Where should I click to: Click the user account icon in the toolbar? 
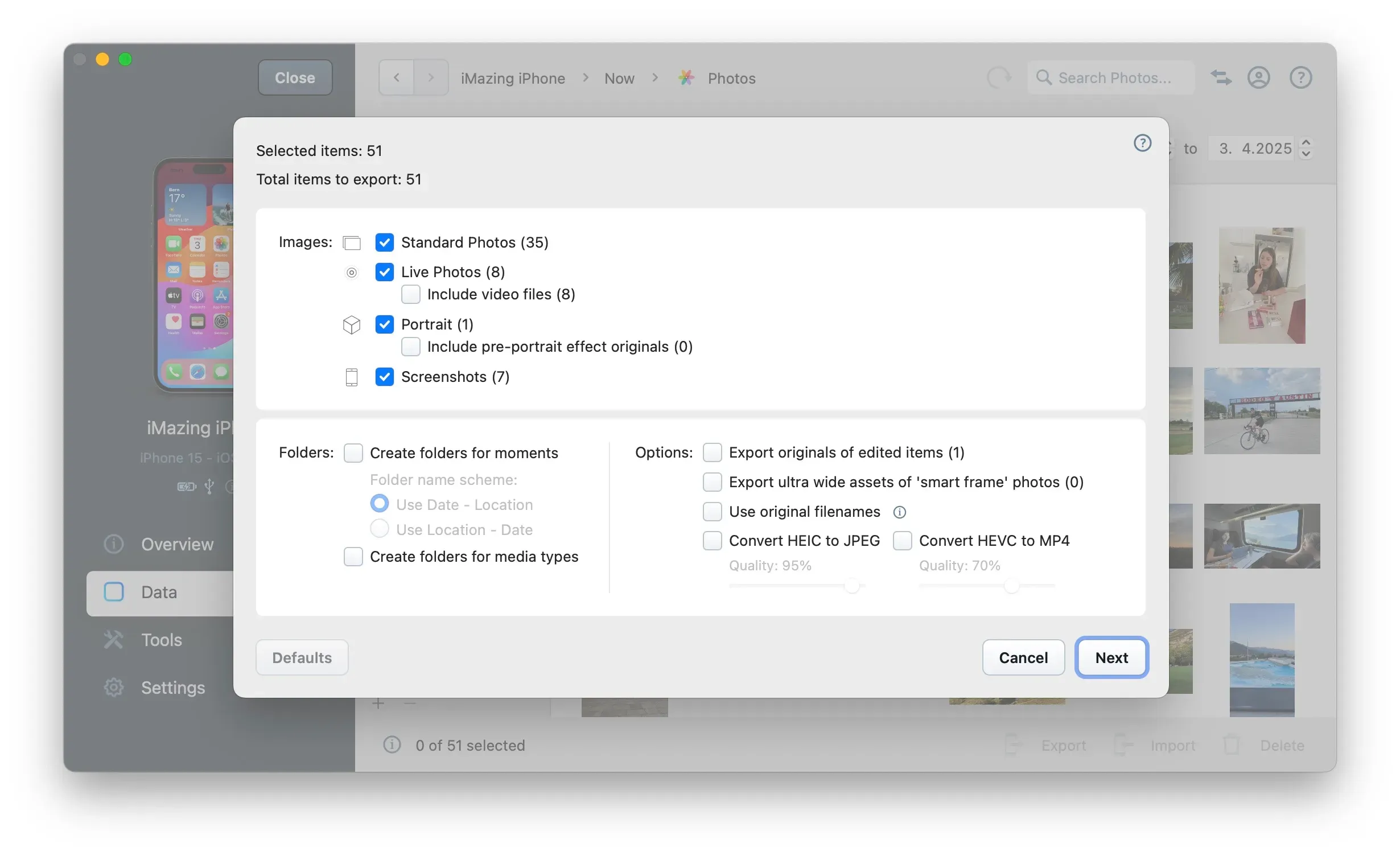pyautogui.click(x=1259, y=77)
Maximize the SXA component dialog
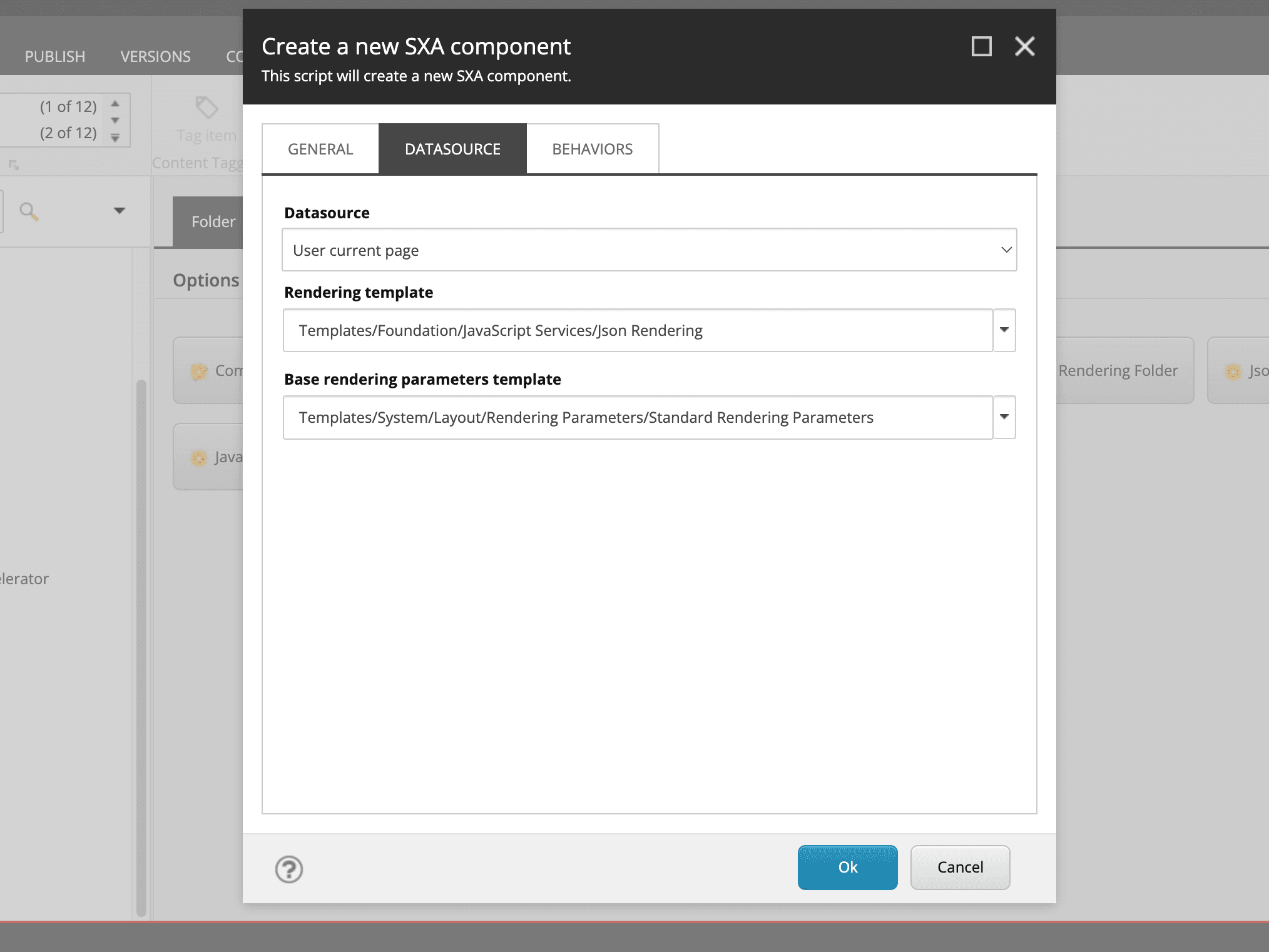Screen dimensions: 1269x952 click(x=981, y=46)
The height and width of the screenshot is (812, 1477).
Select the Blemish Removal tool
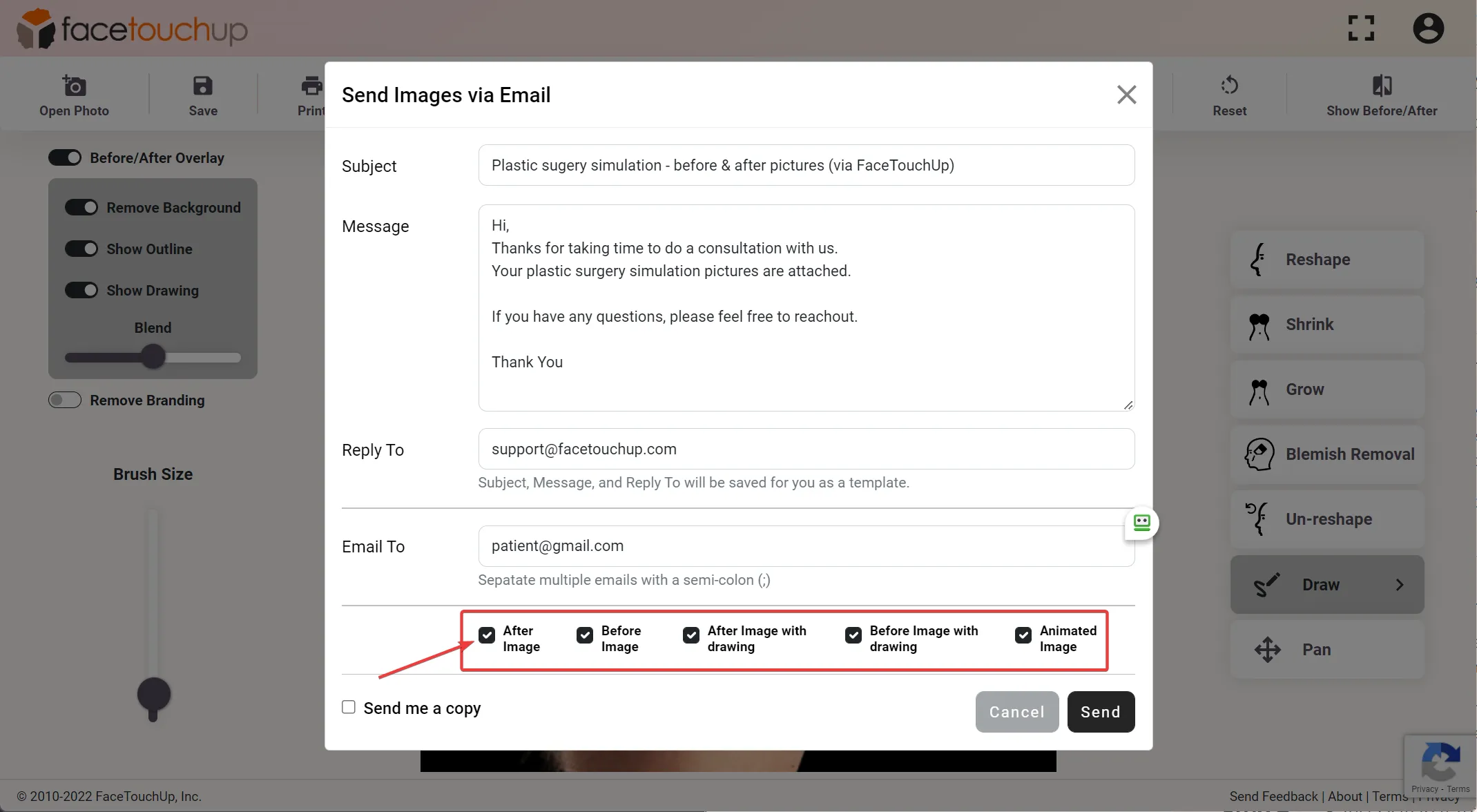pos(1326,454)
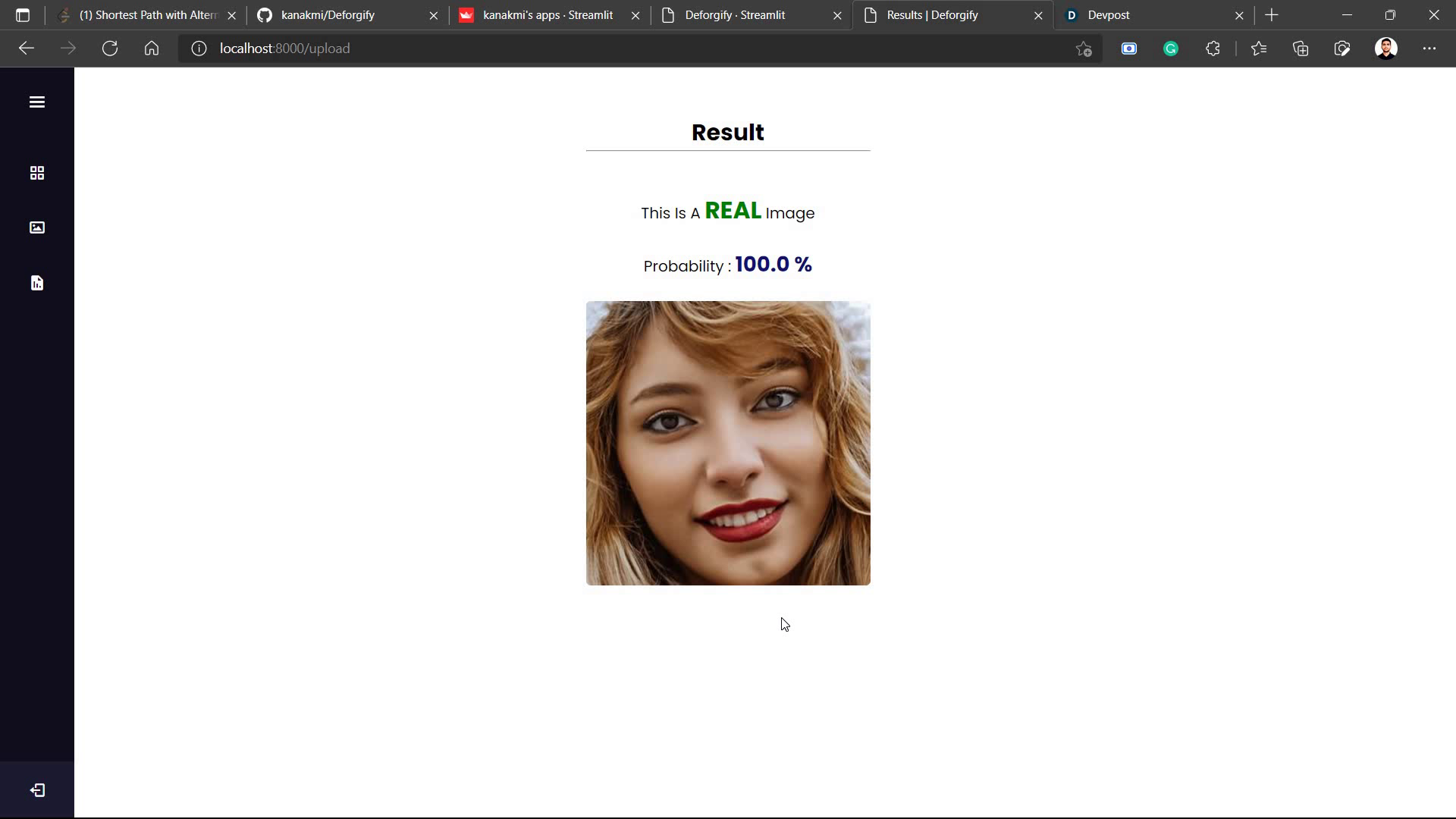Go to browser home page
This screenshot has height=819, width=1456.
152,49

──────────

▶ [What you will do] The answer must be an exact copy of the lines from the one that holds "The height and" through the end of the data, both included, with no pictures.

▶ [Written response]
The height and width of the screenshot is (812, 1477).
Select the Blemish Removal tool
pos(1326,454)
Go to browser home page
This screenshot has height=819, width=1456.
152,49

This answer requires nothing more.